Now, today's tip. I have noticed that when you call back, some telemarketers simply put you on hold and never answer. This is especially true after hours. And I also know that for my own IT business, 800 number calls are 7.4 cents a minute if I go over my monthly allotment.

So what I did today was pick a particular one that never seems to answer and call them from Skype and VoIPStunt; on VoIPStunt I conferenced them to themselves three times. I let these calls reach their maximum 60 minutes six times on VoIPStunt, and Skype let me stay on three hours at a time twice. (60 x 6 x 3) + 360 = around $106.

Maybe they have a cheaper plan than I do, but I can't help but imagine I cost them some money today.

1 comment:

Anonymous said...

The telemarketers are getting charged for each outgoing and incoming call. The cell phone company gets a piece of each call made to a cell-phone; they charge you (flat-rate or per-minute, you still pay to receive the calls) and they charge the telemarketer (well, the telemarketer's phone company, who charges them). Either way, everyone involved providing phone services is making money on each call. Why stand in the way of it?

Unfortunately, their most expensive resource is not the phone time. It's people on the floor. Every minute someone spends on the phone, that's not going to result in a sale, is a wasted minute. Even with offshore labor, that does eat into their profit margin far more than their phone costs.

The more time their human reps are spending on the phone not making a sale, the less time they'll be spending annoying potential customers.

Recorded information
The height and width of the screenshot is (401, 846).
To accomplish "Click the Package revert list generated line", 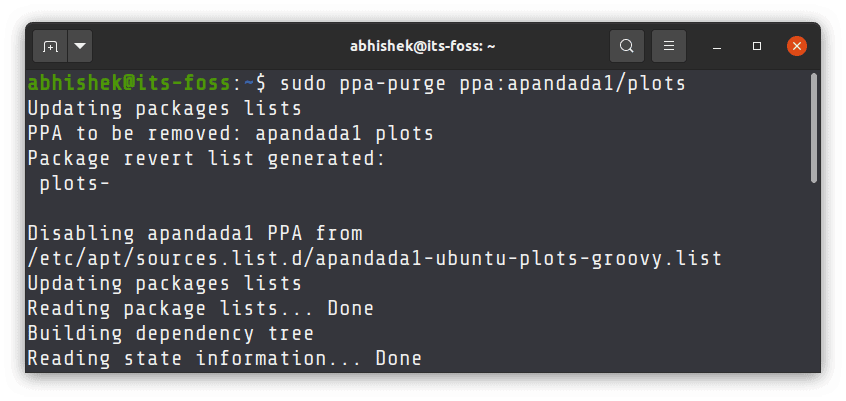I will pos(207,159).
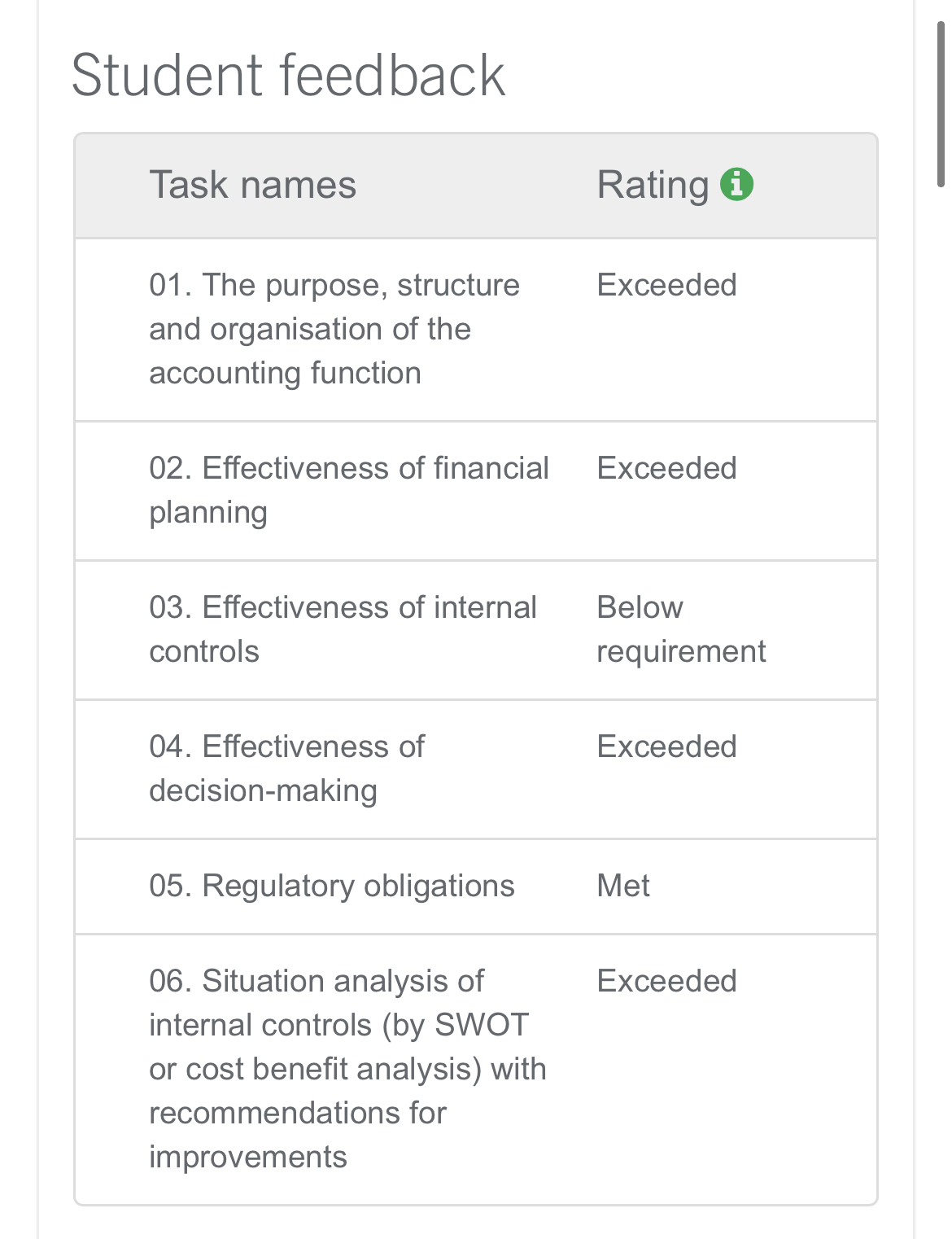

What you are asked to do
Update the stretch of the telemarketer post from "Anonymous said..." through "the way of it?", putting "carrier" in place of "phone company", and write out the revised passage.

Output of the exercise
Anonymous said...

The telemarketers are getting charged for each outgoing and incoming call. The cell carrier gets a piece of each call made to a cell-phone; they charge you (flat-rate or per-minute, you still pay to receive the calls) and they charge the telemarketer (well, the telemarketer's carrier, who charges them). Either way, everyone involved providing phone services is making money on each call. Why stand in the way of it?